The task.
Return each of the entries below exactly as it appears, line for line, with nothing changed.

Information supplied.
------------------------------------------------
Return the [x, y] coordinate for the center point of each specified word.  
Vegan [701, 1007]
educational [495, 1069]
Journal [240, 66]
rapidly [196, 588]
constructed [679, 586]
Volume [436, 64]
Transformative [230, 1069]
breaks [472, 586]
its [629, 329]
------------------------------------------------
Reply.
Return the [x, y] coordinate for the center point of each specified word.  
Vegan [701, 1007]
educational [495, 1069]
Journal [240, 66]
rapidly [196, 588]
constructed [679, 586]
Volume [436, 64]
Transformative [230, 1069]
breaks [472, 586]
its [629, 329]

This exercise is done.